Senior Managing Associate
Singapore

I am a member of our International Employment Group based in Singapore. I advise on the full spectrum of matters covering all stages of the employment lifecycle, ranging from pre-employment issues to the cessation of employment (and beyond). I have a specialist focus on ASEAN employment law issues, having fulfilled the regional employment law function for one of Southeast Asia's largest e-commerce companies.

In the recent case of BGC Partners (Singapore) Ltd and another v Sumit Grover [2024] SGHC 206, the High Court of Singapore affirmed that there is no absolute rule that all contractual bonuses are discretionary in nature.

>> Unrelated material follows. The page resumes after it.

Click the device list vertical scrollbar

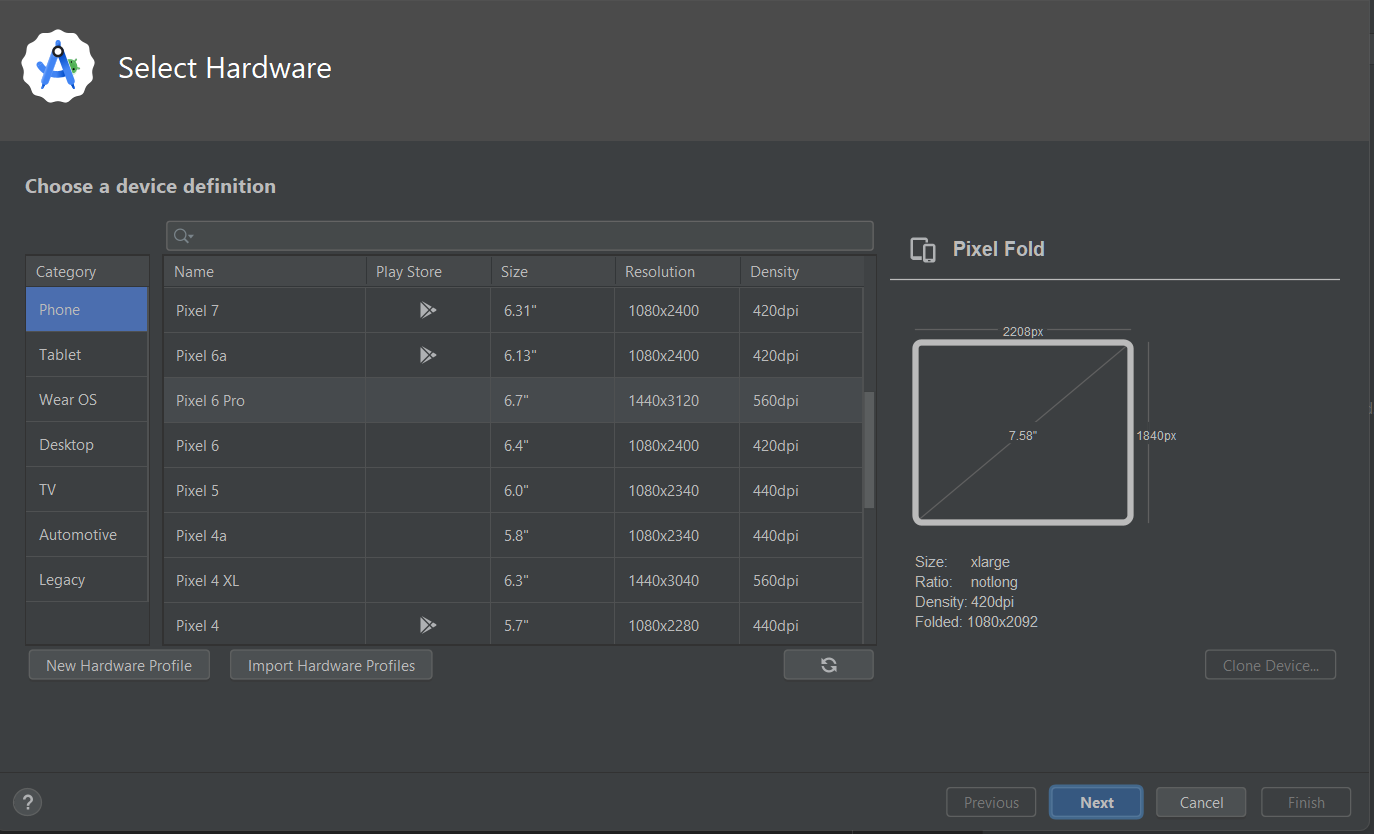pyautogui.click(x=869, y=450)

An employee’s entitlement to bonus turns on the construction of the bonus clause, and the court will look at all relevant circumstances to ascertain parties’ true intentions. The court also held that even if an employer had the discretion to determine bonus, that discretion must not be exercised arbitrarily, capriciously, or irrationally.

Facts:

Mr. Sumit Grover (“Sumit”) was a former employee of BGC Partners Singapore Ltd and GIFT Group Pte Ltd (collectively, BGC). Following the termination of Sumit’s employment, BGC initiated legal action to recover amounts owed under a loan provided to him. In response, Sumit counterclaimed for damages for unlawful termination of his employment and unpaid bonuses.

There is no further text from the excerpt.